• Dataset excerpts:

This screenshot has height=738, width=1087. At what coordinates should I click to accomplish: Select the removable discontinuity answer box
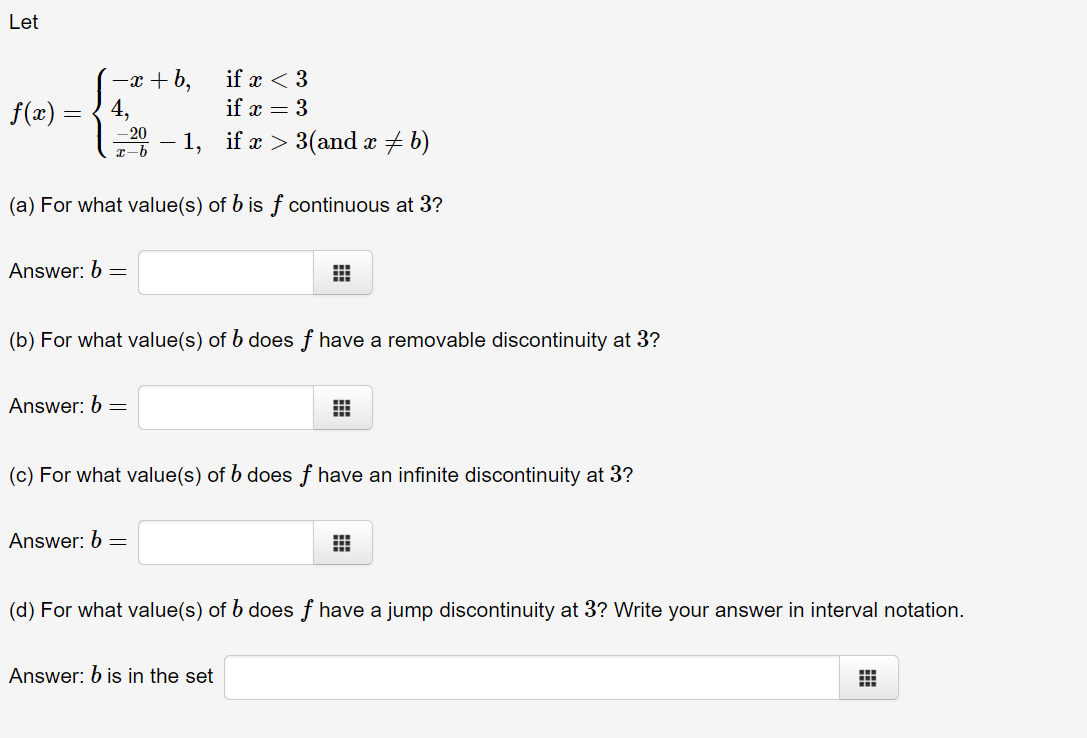(x=225, y=407)
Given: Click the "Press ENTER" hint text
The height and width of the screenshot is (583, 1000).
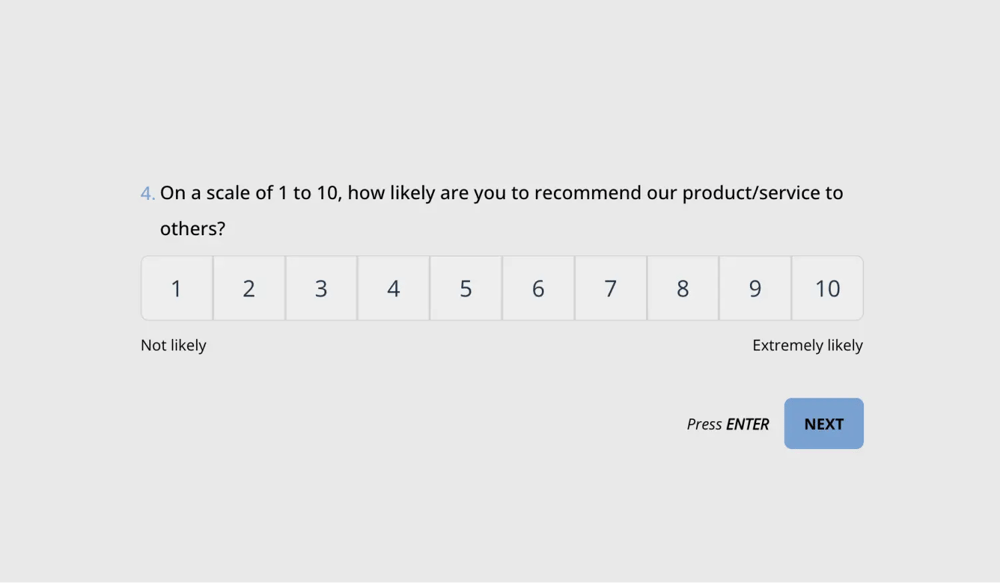Looking at the screenshot, I should 728,424.
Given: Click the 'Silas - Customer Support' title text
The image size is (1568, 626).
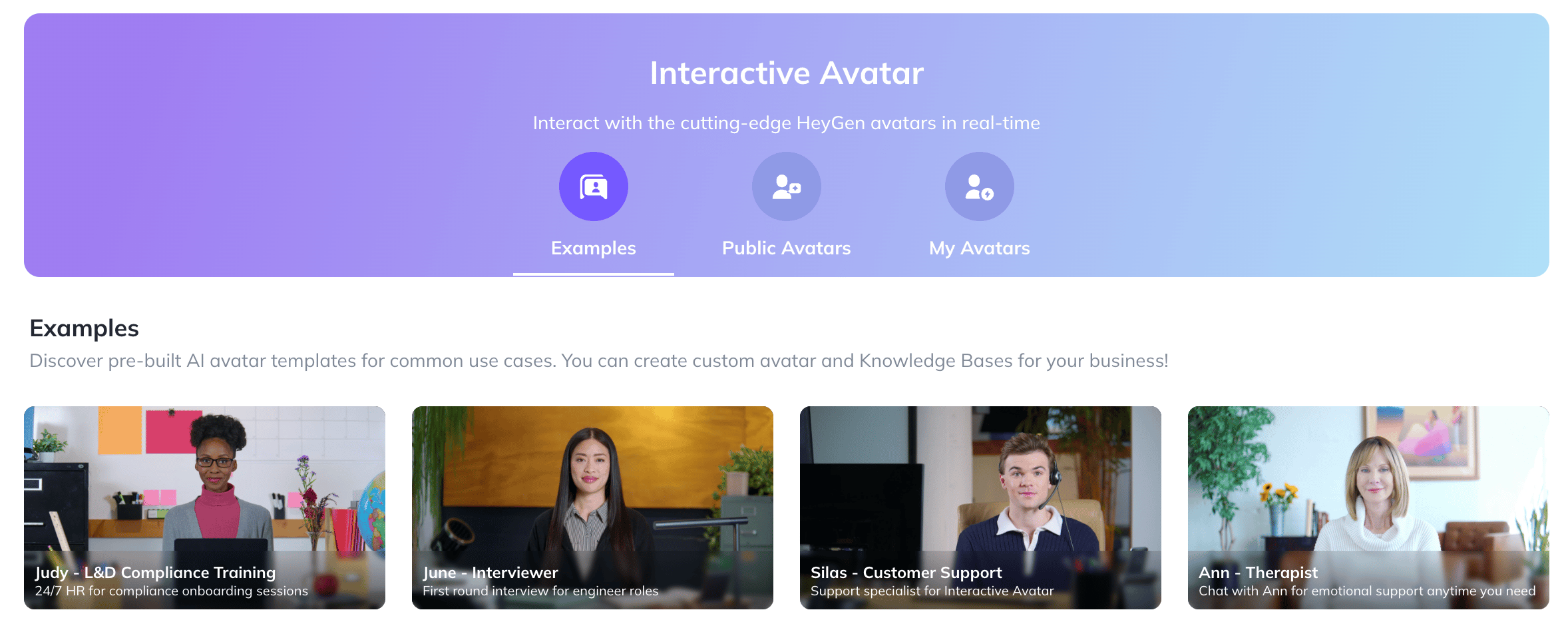Looking at the screenshot, I should click(906, 572).
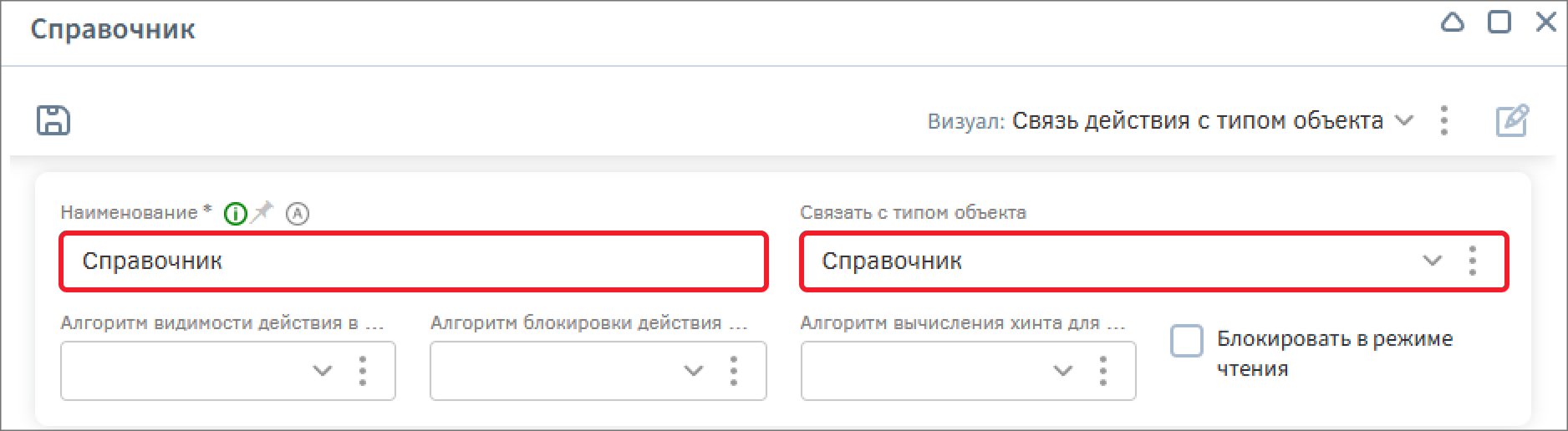Open three-dot menu for Алгоритм вычисления хинта

(1103, 370)
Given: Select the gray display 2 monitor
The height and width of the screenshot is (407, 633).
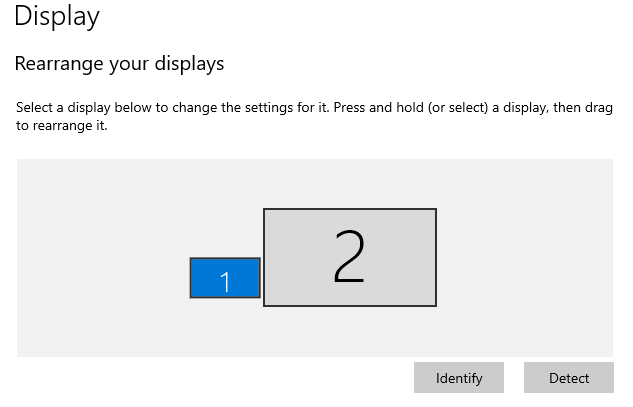Looking at the screenshot, I should (300, 258).
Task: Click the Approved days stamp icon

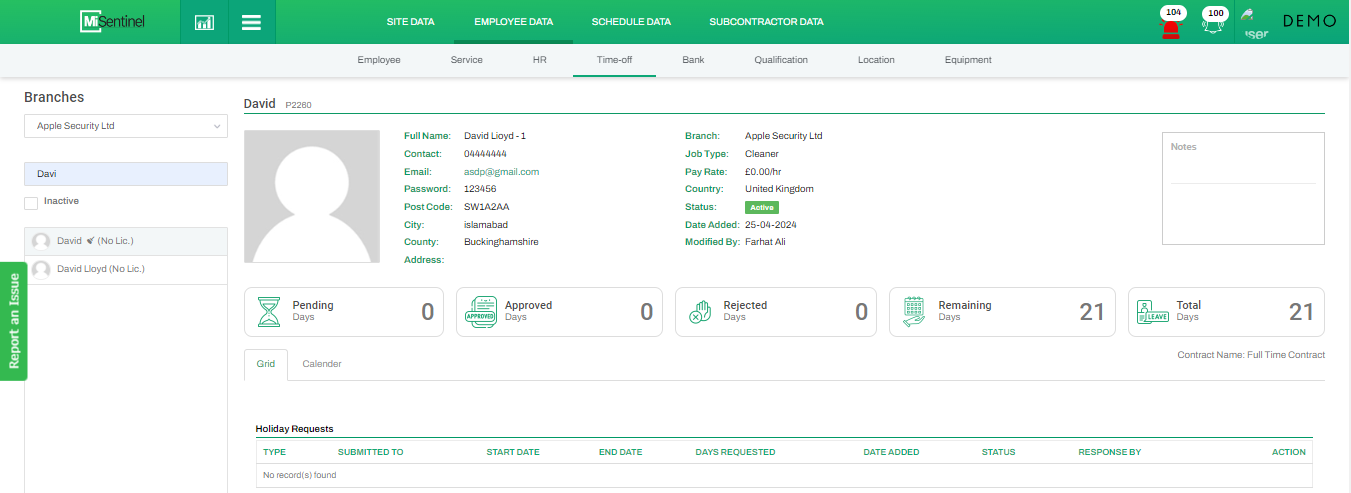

• What is needed: Using the listing above, show each line with the word "text" in it.

• Finished task:
Given: Click the "Press ENTER" hint text
Given: Click the 'Silas - Customer Support' title text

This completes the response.